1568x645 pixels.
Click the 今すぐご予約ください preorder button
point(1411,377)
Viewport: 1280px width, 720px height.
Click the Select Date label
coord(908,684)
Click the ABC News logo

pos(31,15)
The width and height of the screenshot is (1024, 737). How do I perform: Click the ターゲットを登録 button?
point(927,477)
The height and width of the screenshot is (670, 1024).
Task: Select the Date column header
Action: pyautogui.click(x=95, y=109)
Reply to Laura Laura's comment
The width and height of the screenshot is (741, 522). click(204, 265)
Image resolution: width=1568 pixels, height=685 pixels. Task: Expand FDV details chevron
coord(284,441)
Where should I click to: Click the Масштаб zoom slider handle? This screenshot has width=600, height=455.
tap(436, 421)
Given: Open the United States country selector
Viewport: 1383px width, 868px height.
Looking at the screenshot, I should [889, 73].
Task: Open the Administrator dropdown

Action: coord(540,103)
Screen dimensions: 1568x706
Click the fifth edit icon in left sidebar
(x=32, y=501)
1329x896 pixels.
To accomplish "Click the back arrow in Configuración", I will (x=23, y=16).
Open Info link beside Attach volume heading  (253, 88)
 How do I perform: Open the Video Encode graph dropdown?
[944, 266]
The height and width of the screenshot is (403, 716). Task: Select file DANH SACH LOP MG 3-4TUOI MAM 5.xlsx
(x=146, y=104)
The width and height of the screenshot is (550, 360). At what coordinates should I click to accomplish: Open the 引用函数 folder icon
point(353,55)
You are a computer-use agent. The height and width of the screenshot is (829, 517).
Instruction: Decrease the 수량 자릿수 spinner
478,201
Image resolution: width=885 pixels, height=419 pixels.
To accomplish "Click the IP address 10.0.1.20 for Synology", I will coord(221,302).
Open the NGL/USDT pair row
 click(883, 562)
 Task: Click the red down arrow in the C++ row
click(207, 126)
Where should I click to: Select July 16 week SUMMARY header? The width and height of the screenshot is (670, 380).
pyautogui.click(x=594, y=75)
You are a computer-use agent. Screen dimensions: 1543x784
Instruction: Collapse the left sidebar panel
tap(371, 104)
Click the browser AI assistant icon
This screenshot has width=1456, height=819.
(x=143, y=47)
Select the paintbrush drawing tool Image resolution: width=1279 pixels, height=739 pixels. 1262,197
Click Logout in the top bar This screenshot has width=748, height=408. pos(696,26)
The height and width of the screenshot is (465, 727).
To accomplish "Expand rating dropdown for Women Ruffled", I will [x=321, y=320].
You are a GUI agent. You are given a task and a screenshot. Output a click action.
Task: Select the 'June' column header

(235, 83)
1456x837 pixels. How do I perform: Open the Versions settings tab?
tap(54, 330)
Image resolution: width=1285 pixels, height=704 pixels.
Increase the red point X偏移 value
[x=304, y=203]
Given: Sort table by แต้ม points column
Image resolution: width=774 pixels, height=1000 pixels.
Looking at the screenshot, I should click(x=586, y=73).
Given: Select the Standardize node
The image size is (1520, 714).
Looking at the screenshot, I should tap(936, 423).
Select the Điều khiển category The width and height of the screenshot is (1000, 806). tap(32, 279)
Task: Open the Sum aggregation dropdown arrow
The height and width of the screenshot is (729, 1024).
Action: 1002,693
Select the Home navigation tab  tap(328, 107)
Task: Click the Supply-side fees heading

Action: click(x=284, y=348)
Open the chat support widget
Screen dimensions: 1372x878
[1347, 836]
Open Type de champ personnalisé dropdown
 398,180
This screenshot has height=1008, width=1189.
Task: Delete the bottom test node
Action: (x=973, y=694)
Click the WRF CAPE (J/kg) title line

[Stated task]
Update the data from its first line through the line containing "I will coord(221,302).", inclusive, changing every "dropdown" to "drop-down menu" and leaving everything else unchanged. Give only those lines.

[Exercise output]
1568x645 pixels.
Click the 今すぐご予約ください preorder button
point(1411,377)
Viewport: 1280px width, 720px height.
Click the Select Date label
coord(908,684)
Click the ABC News logo

pos(31,15)
The width and height of the screenshot is (1024, 737). How do I perform: Click the ターゲットを登録 button?
point(927,477)
The height and width of the screenshot is (670, 1024).
Task: Select the Date column header
Action: pyautogui.click(x=95, y=109)
Reply to Laura Laura's comment
The width and height of the screenshot is (741, 522). click(204, 265)
Image resolution: width=1568 pixels, height=685 pixels. Task: Expand FDV details chevron
coord(284,441)
Where should I click to: Click the Масштаб zoom slider handle? This screenshot has width=600, height=455.
tap(436, 421)
Given: Open the United States country selector
Viewport: 1383px width, 868px height.
Looking at the screenshot, I should [889, 73].
Task: Open the Administrator drop-down menu

Action: coord(540,103)
Screen dimensions: 1568x706
Click the fifth edit icon in left sidebar
(x=32, y=501)
1329x896 pixels.
To accomplish "Click the back arrow in Configuración", I will (x=23, y=16).
Open Info link beside Attach volume heading  (253, 88)
 How do I perform: Open the Video Encode graph drop-down menu?
[944, 266]
The height and width of the screenshot is (403, 716). Task: Select file DANH SACH LOP MG 3-4TUOI MAM 5.xlsx
(x=146, y=104)
The width and height of the screenshot is (550, 360). At what coordinates should I click to accomplish: Open the 引用函数 folder icon
point(353,55)
You are a computer-use agent. The height and width of the screenshot is (829, 517).
Instruction: Decrease the 수량 자릿수 spinner
478,201
Image resolution: width=885 pixels, height=419 pixels.
To accomplish "Click the IP address 10.0.1.20 for Synology", I will coord(221,302).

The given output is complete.